Alma Mahler éternelle amoureuse

Publié le par Yves POEY

(c) Photo Y. P. -

(c) Photo Y. P. -

« Jean-Foutre ! »
Entendre jurer ainsi Melle Geneviève Casile entrant sur scène est décidément un délicieux moment !

Ce « Jean-Foutre » va donner le ton de la pièce.
Alma Mahler va régler ses comptes avec ses maris et amants, certes, mais peut-être et surtout avec la gent masculine en général.

Le théâtre a également cette vertu de vous faire faire la connaissance de personnages forts, hauts en couleur, certes, mais injustement méconnus.
Et pour cause, en l'occurrence : Alma Mahler restera à jamais dans l'ombre de ses « génies » de qui elle a partagé pendant un moment plus ou moins long la vie : Mahler, dont elle gardera le nom, bien entendu, les peintres Klimt, Kokoschka, l'architecte Gropius, l'écrivain Werfel...
Ne la surnommait-on pas d'ailleurs « la veuve des quat'zarts ? »

Voilà résumés en quelques mots le propos de la pièce.

Alma Mahler va se pencher sur son passé, au moyen de son autobiographie dont son éditeur vient lui présenter les épreuves.
Le pauvre homme aura bien du mérite, la vieille dame acariâtre va lui faire passer de rudes moments.
Rarement le mot « épreuves » aura été tellement porteur de double sens !

Le texte de Marc Delaruelle est brillant.
On ne compte pas les vrais bons mots, les vraies répliques théâtrales.

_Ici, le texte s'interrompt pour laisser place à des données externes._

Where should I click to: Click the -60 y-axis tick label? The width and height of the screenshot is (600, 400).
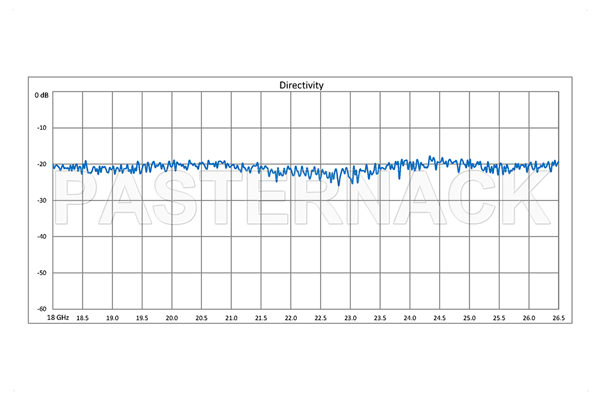[x=42, y=308]
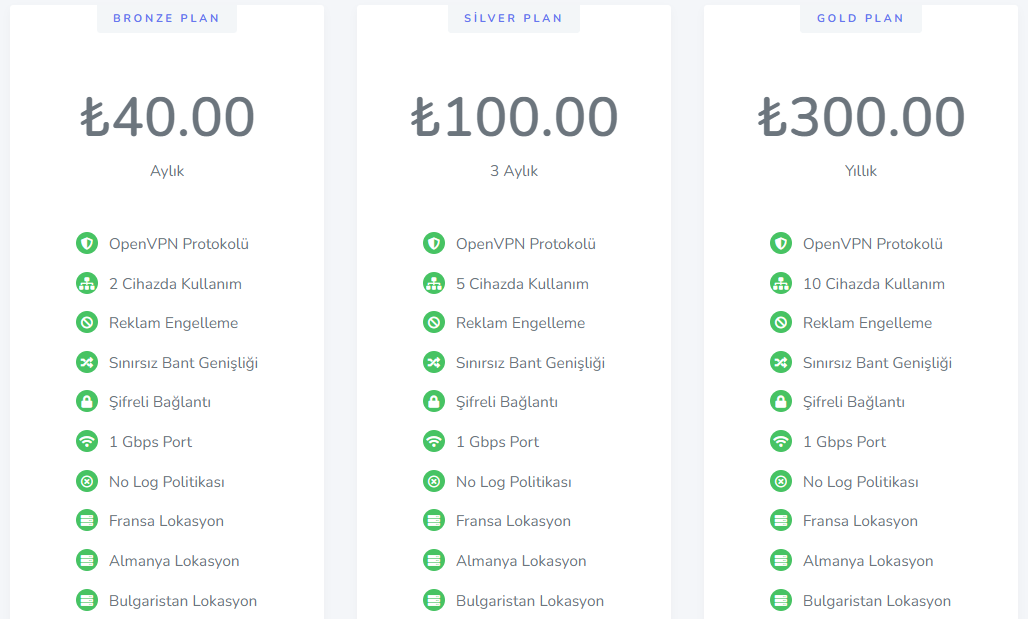Click the Silver Plan Şifreli Bağlantı lock icon
This screenshot has width=1028, height=619.
tap(433, 401)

Je me garderai bien de vous les retranscrire, à part peut-être une. (Je ne peux pas m'empêcher...) : « La Bénédictine ne supporte pas le dé à coudre ! »

On rit beaucoup, mais on est également ému par cette femme, pourtant grande compositeure, mais restée artistiquement méconnue, de par sa proximité avec des « génies », étouffée en tant qu'artiste et complètement cachée par l'ombre qu'ils lui faisaient.
On sent véritablement une souffrance intellectuelle.

La mise en scène de Georges Werler est délicate, précise et inventive.
La scénographie est elle aussi simple et sophistiquée à la fois.

C'est que l'auteur fait se rencontrer et dialoguer Alma-Geneviève Casile et la Alma-Julie Judd, plus jeune.
La dame écrivant ses mémoires tente de donner des conseils à celle qu'elle a été, revivant ses passions, tentant de lui éviter ses erreurs.

Des rideaux de fines chaînes métalliques, laissant néanmoins voir par transparence les scènes de souvenirs servent à ces flashes-back mémoriels.
C'est très beau.

Les trois comédiens sont on ne peut plus convaincants.
Julie Judd est parfaite en Alma jeune.
Elle nous fait véritablement partager les souvenirs joyeux, émouvants ou tristes, mais également les souffrances de l'héroïne. On y croit vraiment.

Jolie performance également de Stéphane Valensi qui va incarner tous les rôles masculins.
Le jeune éditeur bien entendu, mais également « la collection » de mâles d'Alma.
Quelques accessoires et le tour est joué, une paire de lunettes mahleriennes, un pardessus, un gilet jaune moutarde, un uniforme, sans oublier une poupée grandeur naturelle irrésistible.
Il est toujours très juste et très crédible. Un rôle assurément difficile.

Et puis elle est là.
Melle Casile.
Omniprésente, lumineuse, en un mot comme en cent formidable.
Elle subjugue la salle de son charisme, de son interprétation, de son jeu, de sa diction.
Sa drôlerie parfois vacharde, son émotion quand elle évoque le décès de ses enfants font mouche.
Subjugué, vous dis-je...

Pendant qu'elle n'avait pas de texte, je ne pouvais m'empêcher de la quitter des yeux, très ému que j'étais.
Une icône.

Un très beau moment de théâtre, avec une vraie grande comédienne pour un vrai grand personnage.